G. de P. — I thought that I had made that point clear. I mean the undeveloped man, or humanity, of the third root-race in this fourth round on this earth. Those then imperfectly developed or evolved human beings were not beasts. Physically speaking, they were psycho-astral bodies evolved by the lowest class of the lunar pitris who could indeed build a body having animation, having a certain low grade of psychic energy, having physical heredity and so forth; but these lunar pitris could not endow those imperfectly developed beings with mind, because they themselves had it not. The mind was undeveloped. It was there indeed, but unawakened, latent. It was not self-consciously there. Consequently, those men of the early third race lived, as it were, in a trance, in a daydream, very much as a little child with us lives for a year or more after it is born. The human child is not a beast. It has a human physical body. But there is as yet no self-conscious mind there. The germs of mind are indeed there, but mind itself is not yet brought forth, it is not awakened, it is sleeping. Then slowly, as the days and months and years pass, the watchful mother will see the sparkle of intelligence come into the child's eye. Even its acts become different.

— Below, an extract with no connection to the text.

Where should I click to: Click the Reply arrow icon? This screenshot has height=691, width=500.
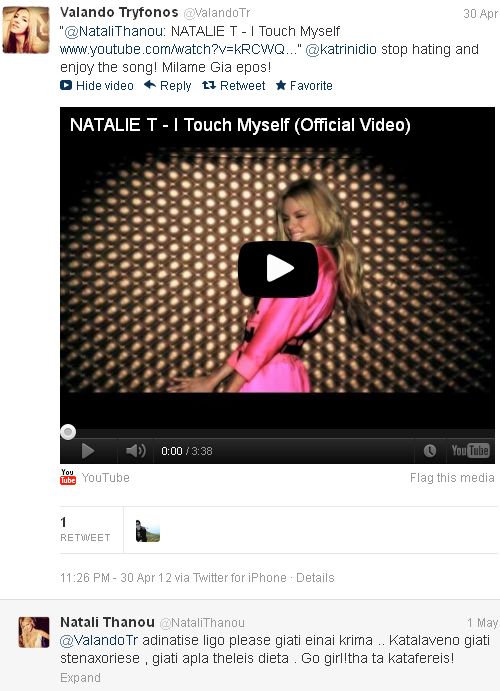pyautogui.click(x=150, y=85)
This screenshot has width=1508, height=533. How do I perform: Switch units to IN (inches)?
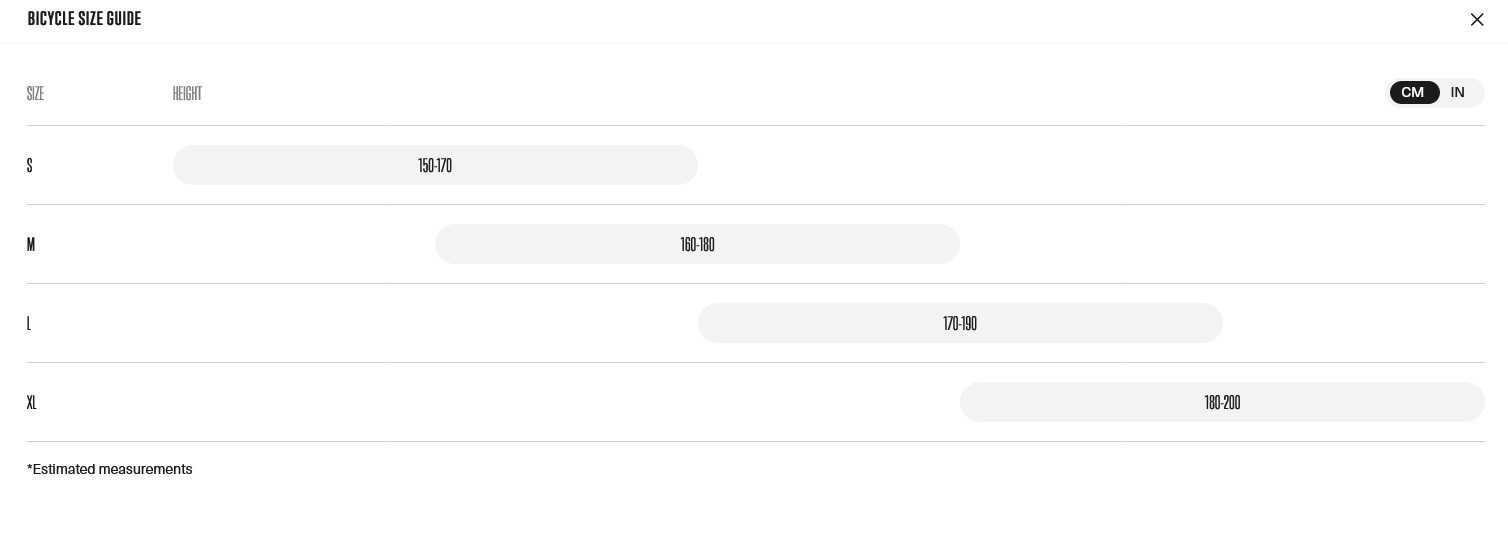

It was just so with the third root-race in its first portion, when men lived as it were, in a trance, in a daydream. They grew from childhood to maturity and then died, but all in a daze, remaining in a child-like state their whole life long. There are human beings today who, many of them, live somewhat like that. They are not really fully awake. It is of course perfectly true that they are much more evolved now than the third-race men were then, but nevertheless these present-day individuals that I speak of are only imperfectly developed psychically, mentally, morally, and spiritually. They have not really awakened. The work of the manasaputras, as regards these individuals, was achieved much later in human evolution, perhaps even not until the fourth root-race. These are instances of the cases where some of the manasaputras — as you may read in HPB's The Secret Doctrine — put off their work of compassion until a much later time than others.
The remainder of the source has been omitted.